● **Exercise**: The records below must be transcribed exactly, with each picture left out.

● **Excerpted data**:
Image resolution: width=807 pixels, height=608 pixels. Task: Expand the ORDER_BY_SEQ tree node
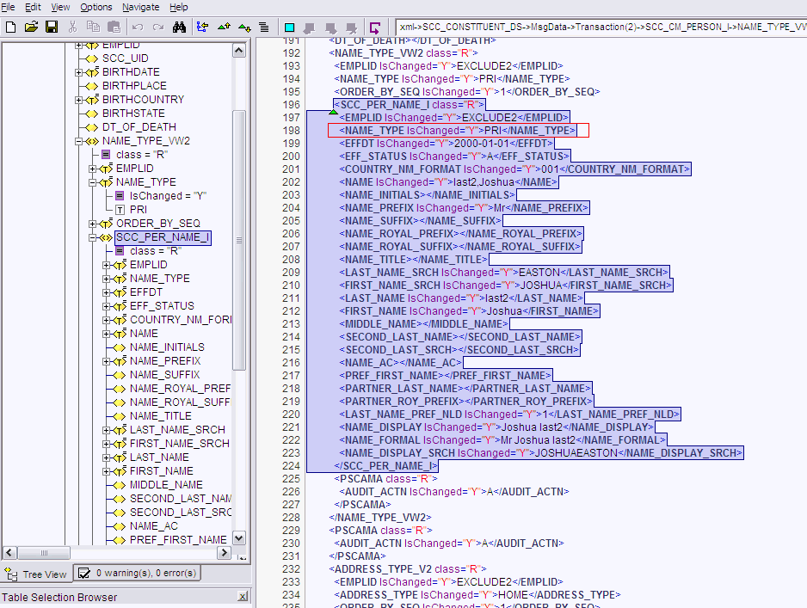point(93,224)
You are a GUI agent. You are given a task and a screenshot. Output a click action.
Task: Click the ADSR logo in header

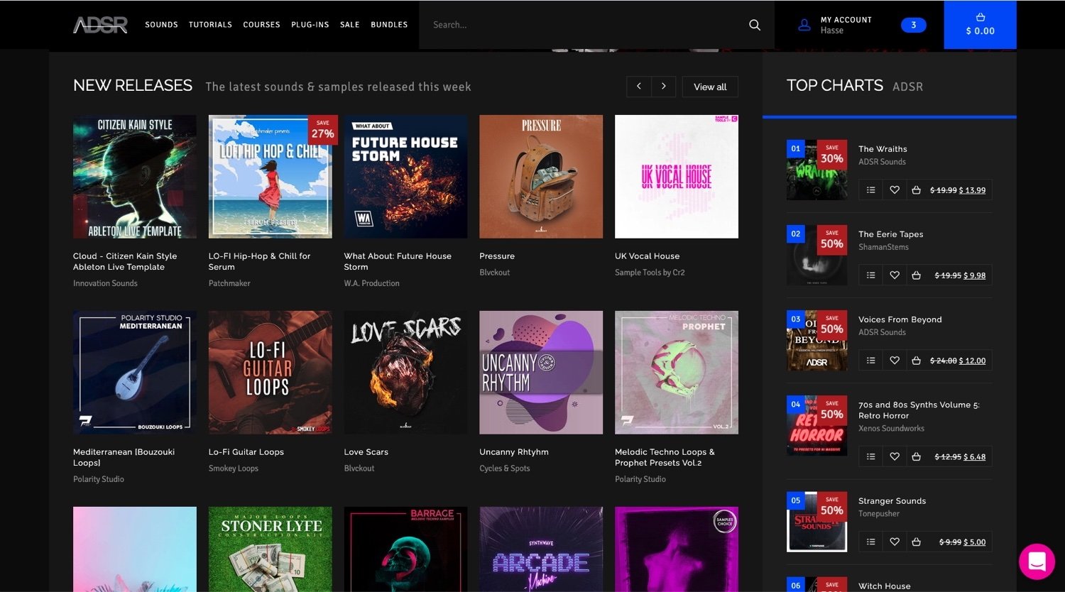point(100,25)
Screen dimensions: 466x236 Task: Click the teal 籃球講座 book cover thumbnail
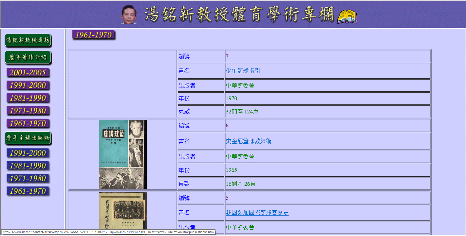[x=123, y=154]
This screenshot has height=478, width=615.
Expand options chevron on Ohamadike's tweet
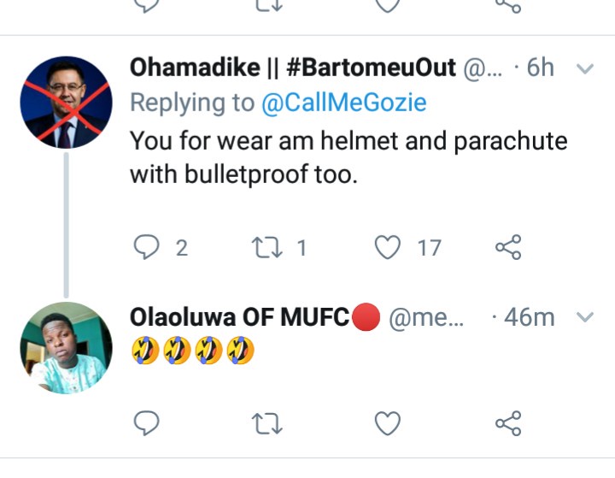click(585, 69)
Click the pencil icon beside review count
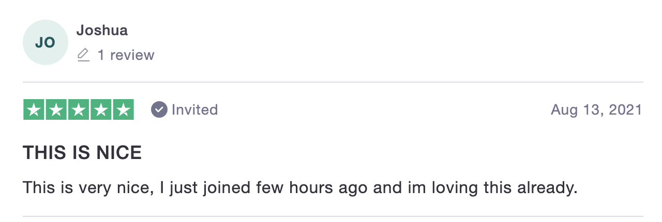This screenshot has height=222, width=662. pyautogui.click(x=83, y=55)
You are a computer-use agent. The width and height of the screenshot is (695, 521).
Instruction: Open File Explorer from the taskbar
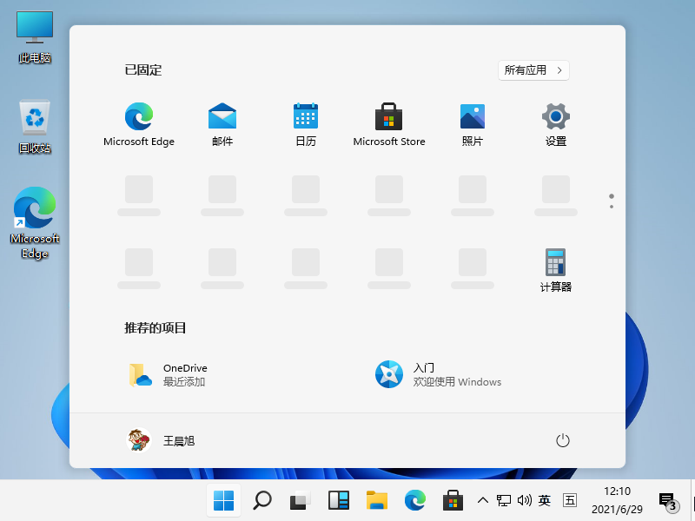click(x=377, y=500)

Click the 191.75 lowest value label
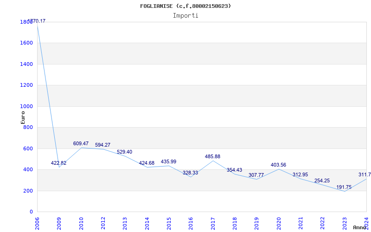344,187
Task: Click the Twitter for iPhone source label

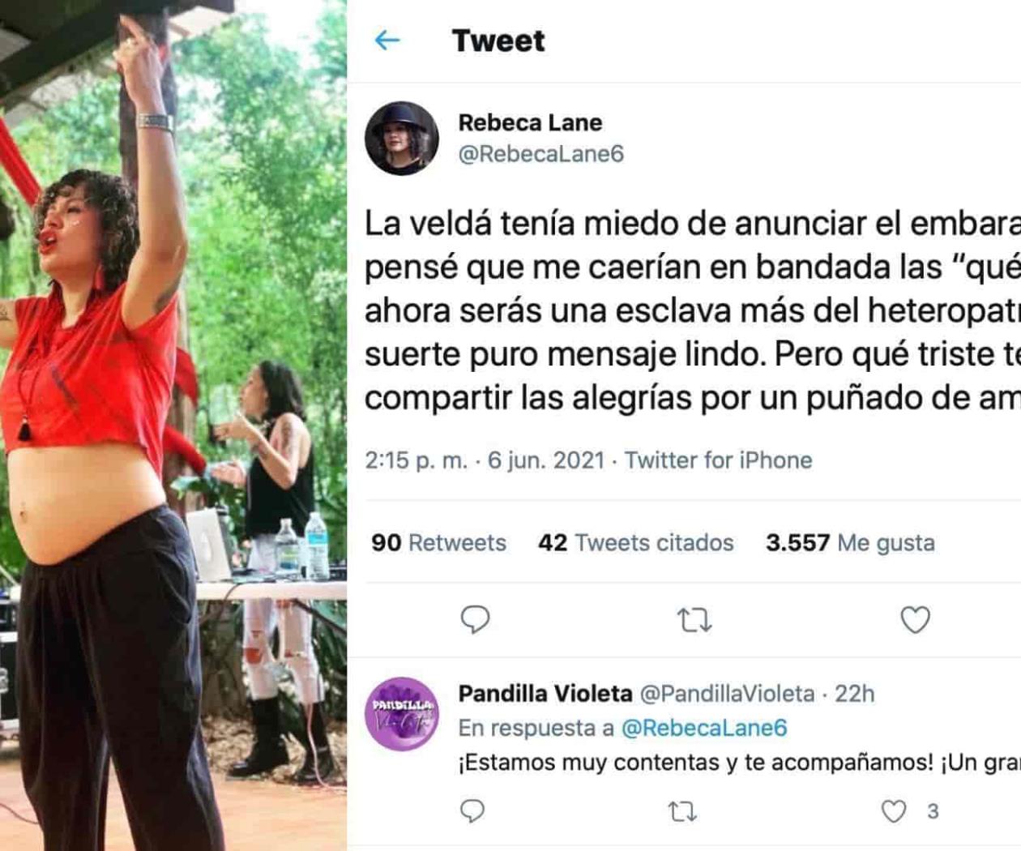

● **Response**:
Image resolution: width=807 pixels, height=608 pixels. Task: Expand the ORDER_BY_SEQ tree node
point(93,224)
You are a GUI agent. You are given a task and a screenshot. Output a click action.
Task: Click the ADSR logo in header

point(100,25)
Screen dimensions: 466x236 Task: Click the teal 籃球講座 book cover thumbnail
[x=123, y=154]
This screenshot has height=478, width=615.
Expand options chevron on Ohamadike's tweet
click(585, 69)
Click the pencil icon beside review count
This screenshot has height=222, width=662. pyautogui.click(x=83, y=55)
You are a computer-use agent. The width and height of the screenshot is (695, 521).
Instruction: Open File Explorer from the taskbar
click(x=377, y=500)

Click the 191.75 lowest value label
344,187
Task: Click the Twitter for iPhone source label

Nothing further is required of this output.